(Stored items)
>>>>>

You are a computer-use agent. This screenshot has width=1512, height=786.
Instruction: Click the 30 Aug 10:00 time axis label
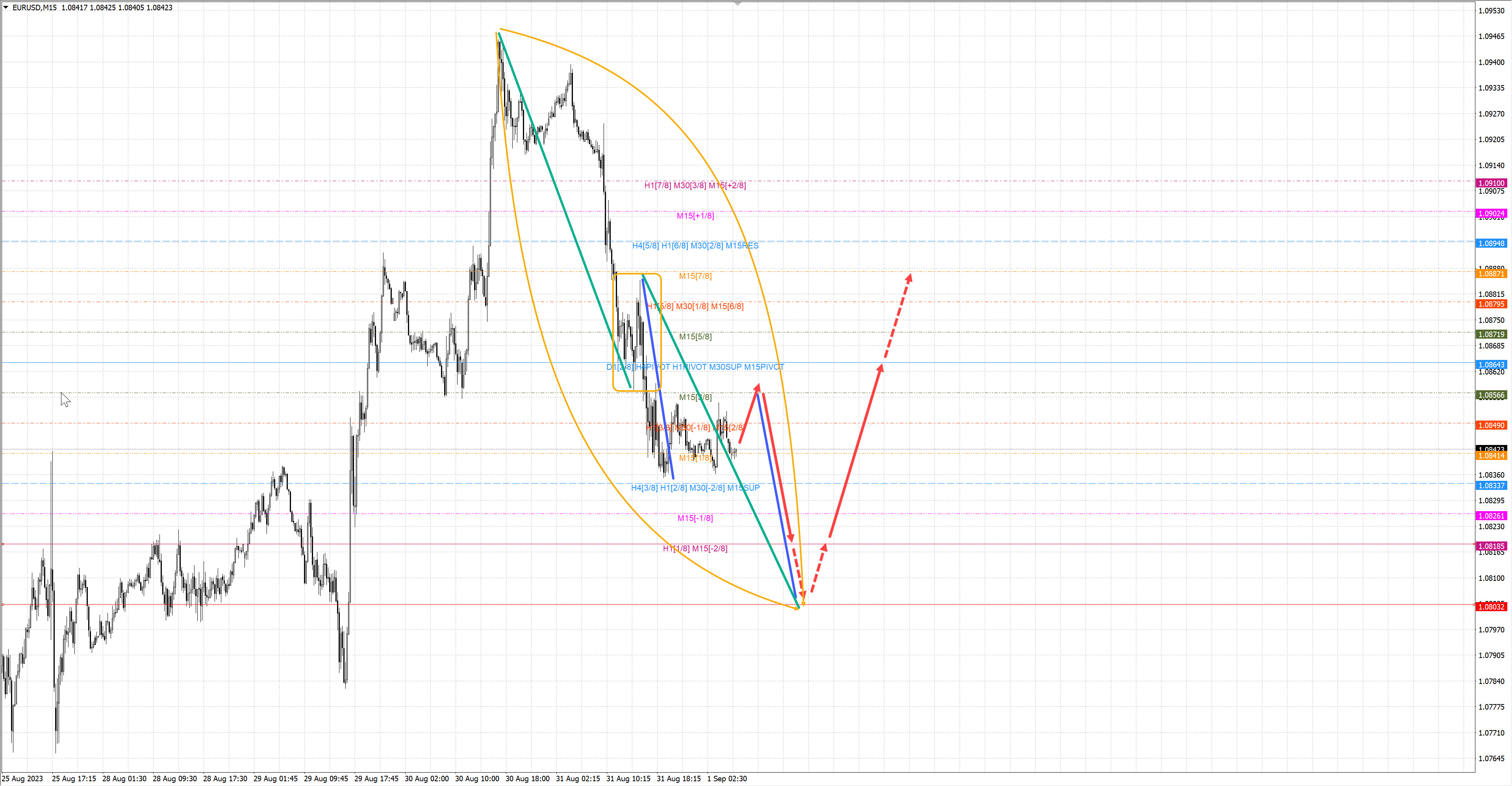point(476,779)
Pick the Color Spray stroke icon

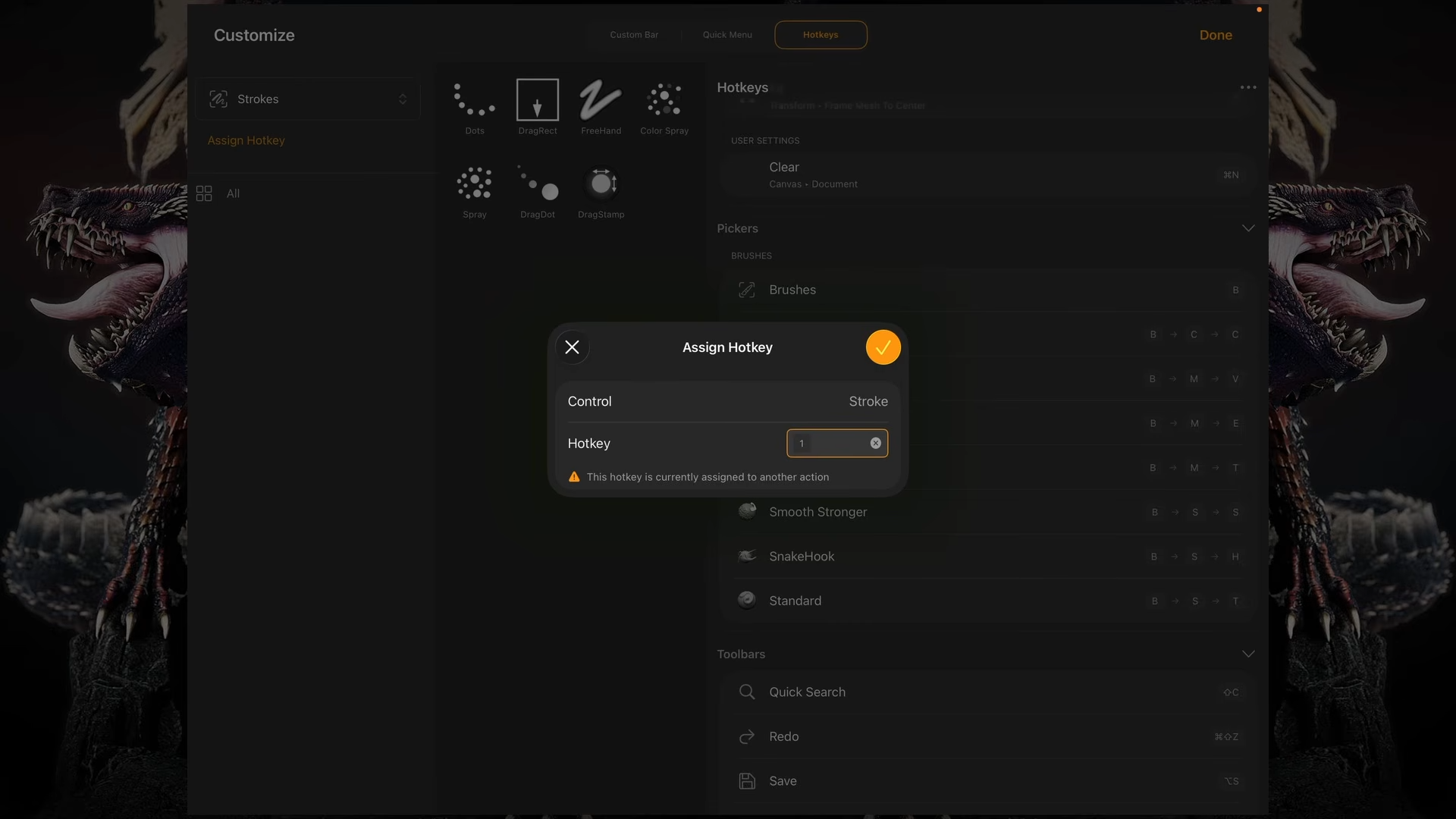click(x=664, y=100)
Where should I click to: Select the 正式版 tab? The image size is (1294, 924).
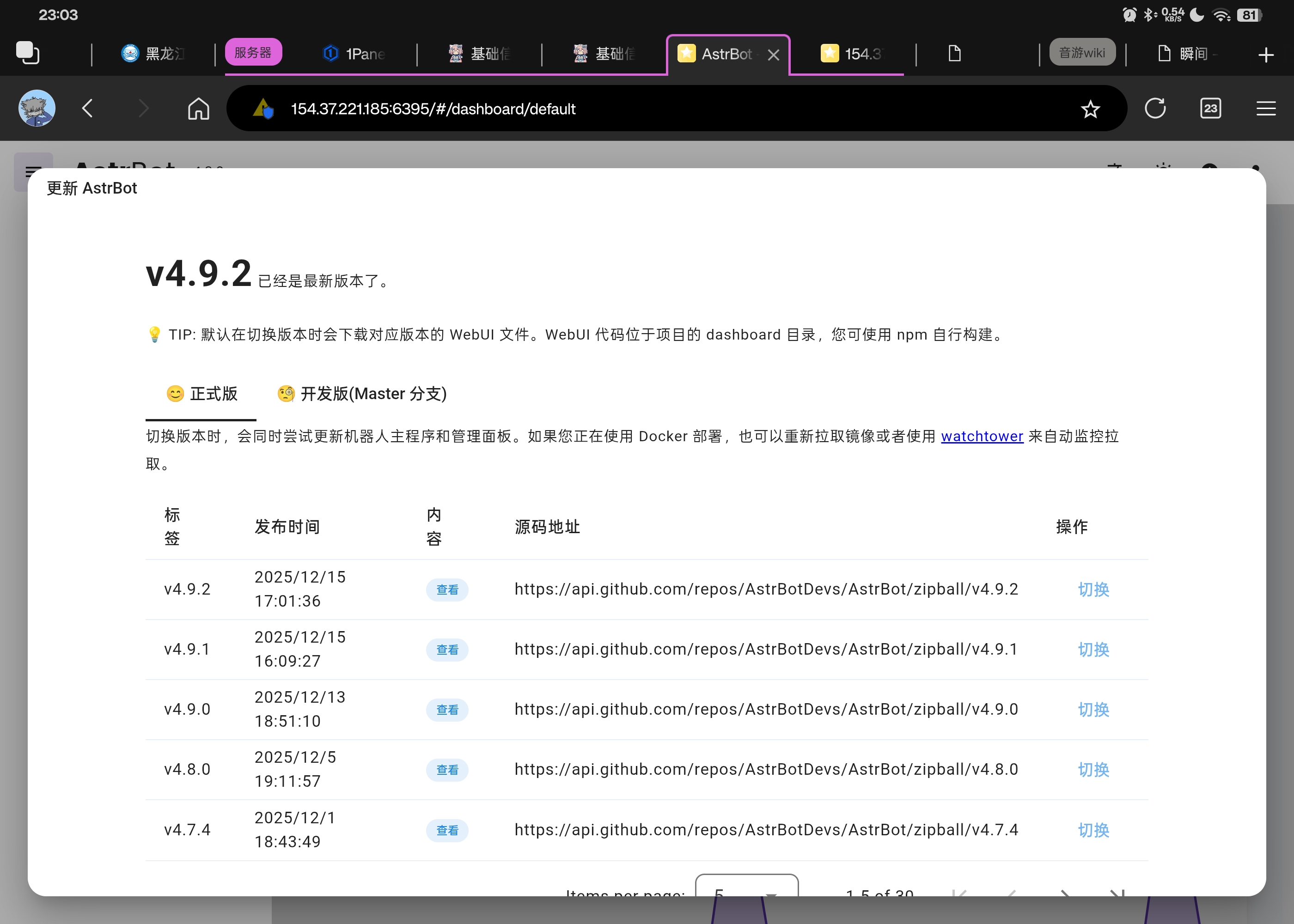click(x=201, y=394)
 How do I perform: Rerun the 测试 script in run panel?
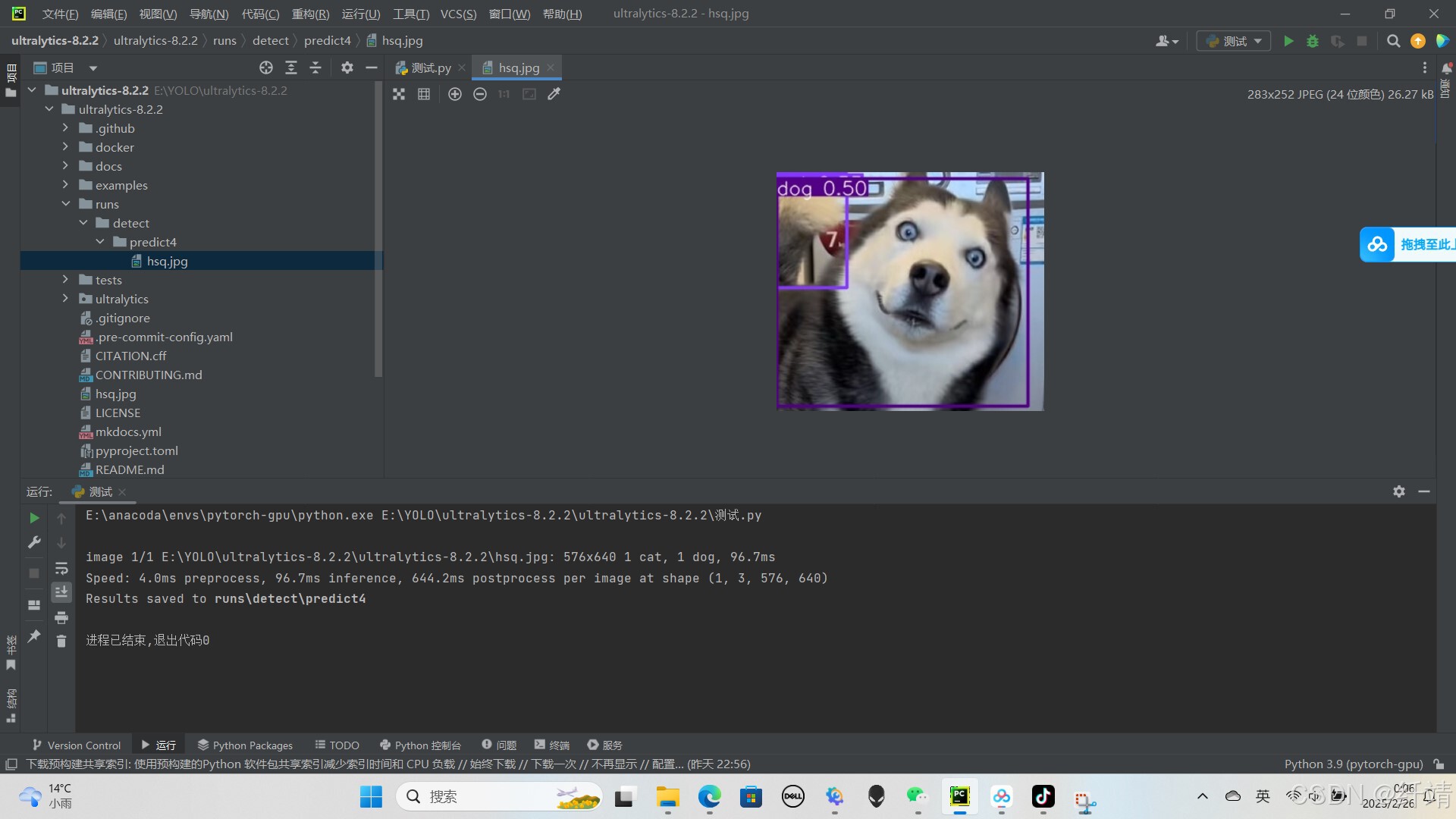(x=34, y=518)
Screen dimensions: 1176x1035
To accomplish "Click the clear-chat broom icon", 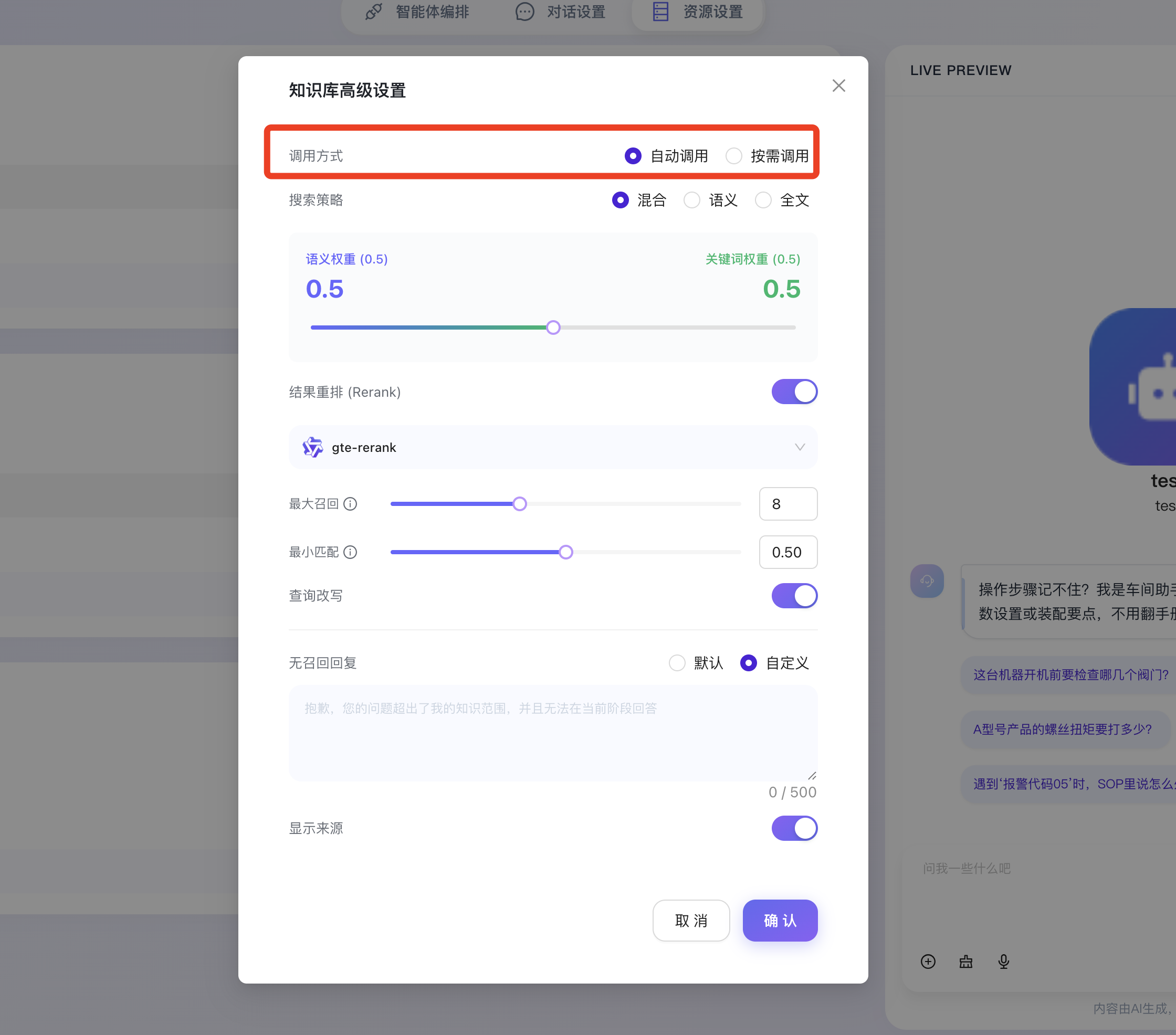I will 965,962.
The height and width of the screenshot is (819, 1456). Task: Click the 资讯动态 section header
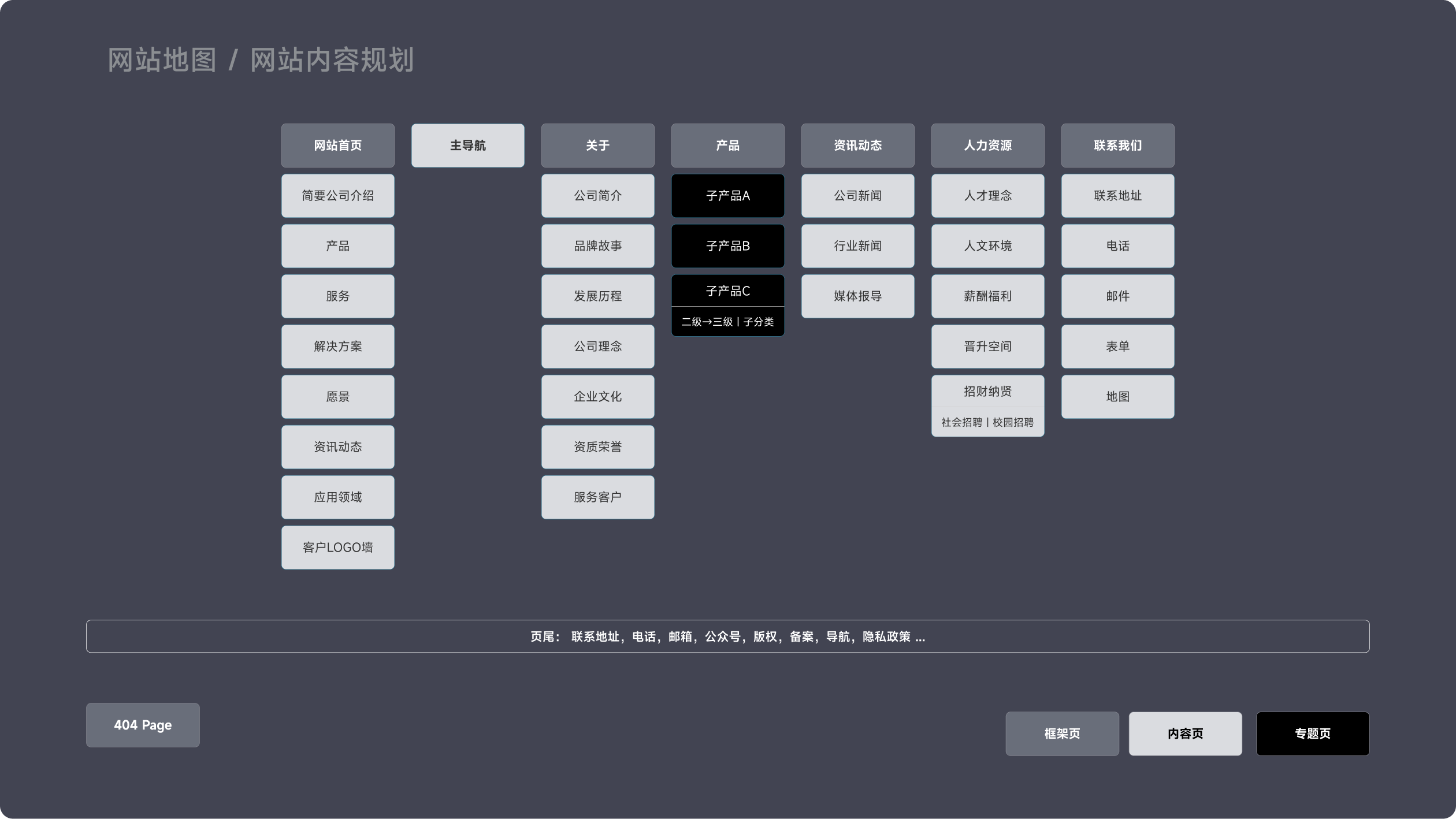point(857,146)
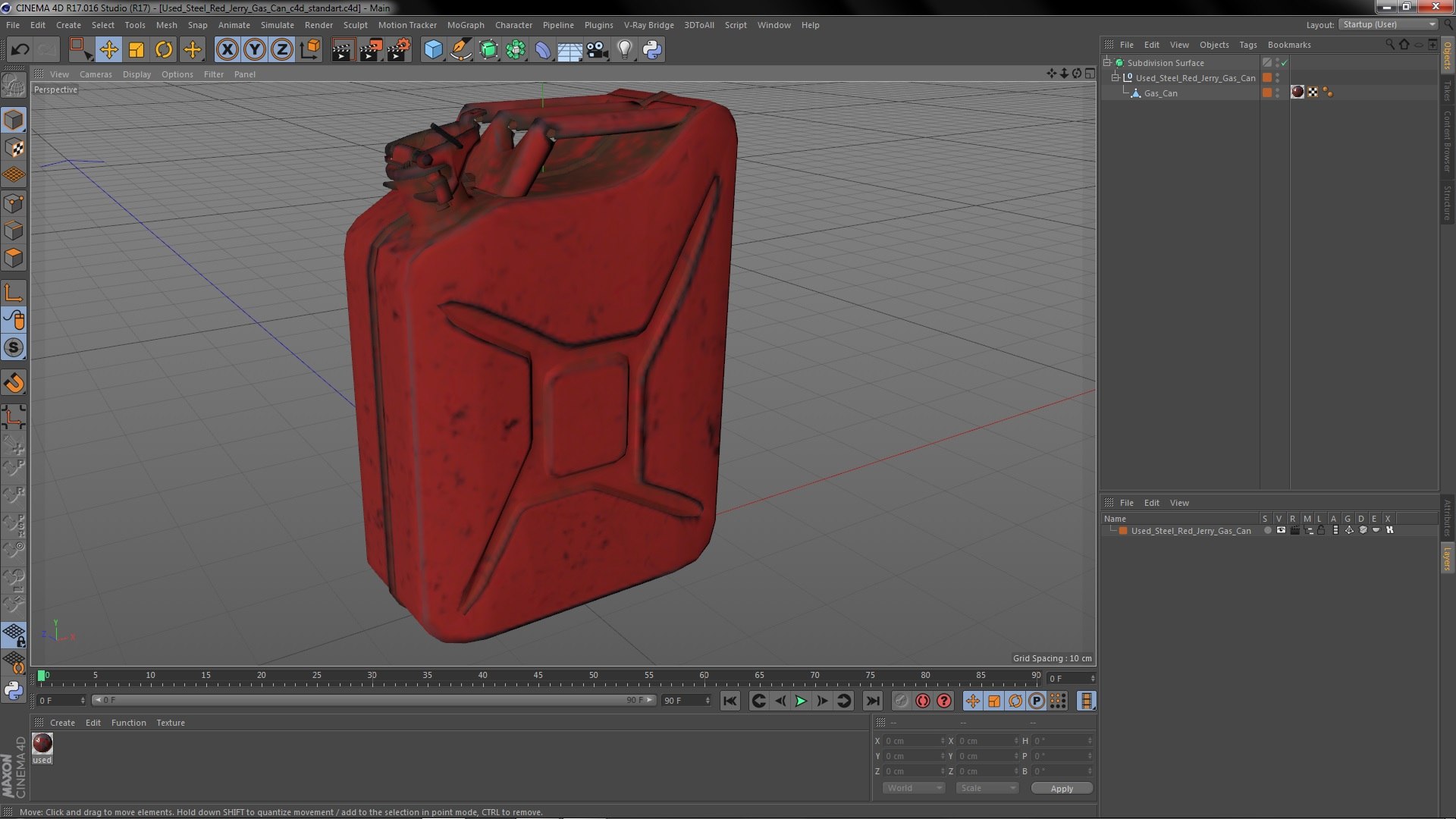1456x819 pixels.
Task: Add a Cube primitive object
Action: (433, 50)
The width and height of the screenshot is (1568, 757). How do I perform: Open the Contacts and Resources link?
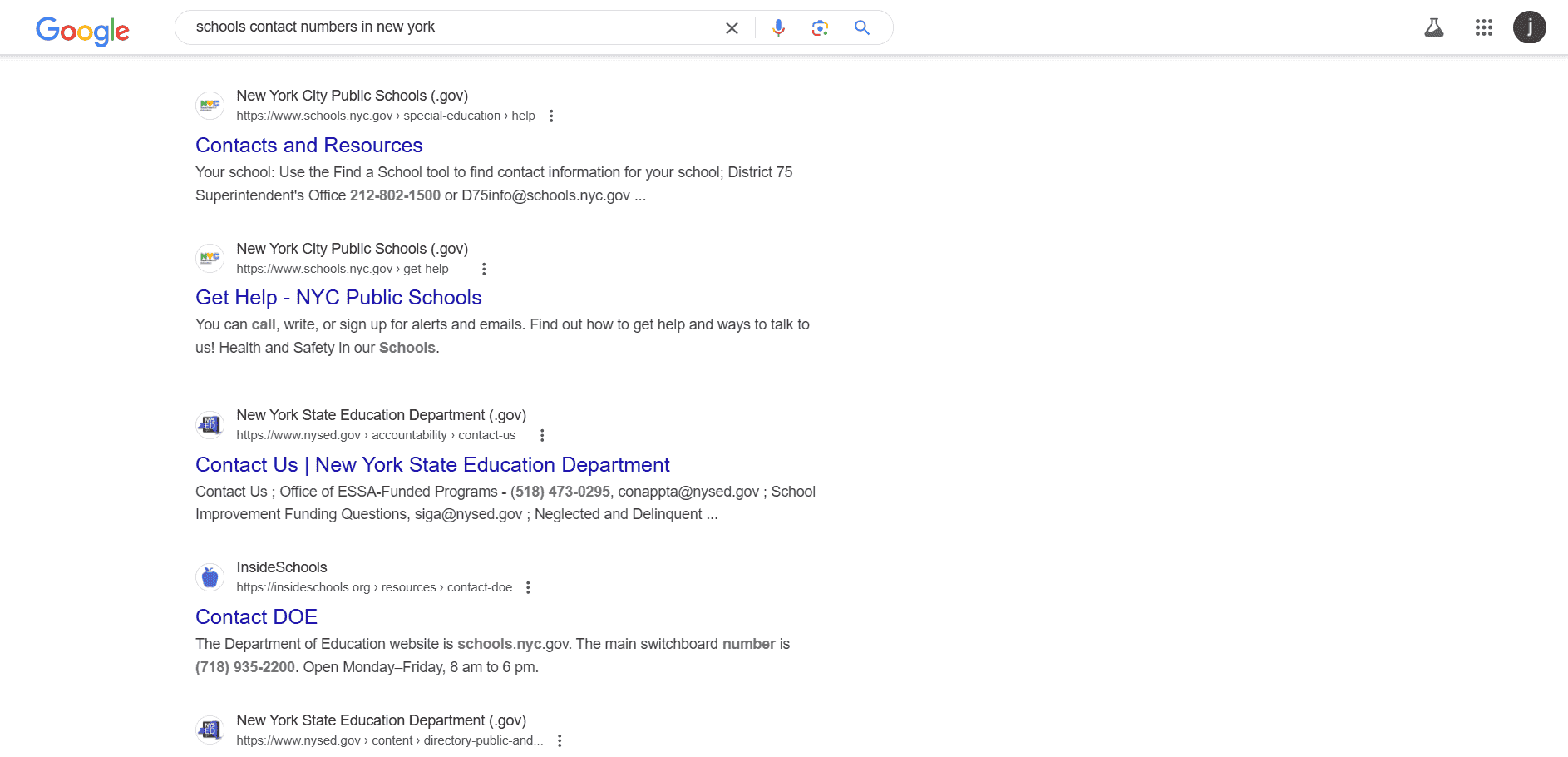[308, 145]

<<<<<

### EXERCISE DETAILS
Exactly the lines from the line with "The width and" through the end of the data are to be reproduced, and no picture is to be included.

### SOLUTION TO THIS EXERCISE
The width and height of the screenshot is (1568, 757). How do I perform: Open the Contacts and Resources link?
[308, 145]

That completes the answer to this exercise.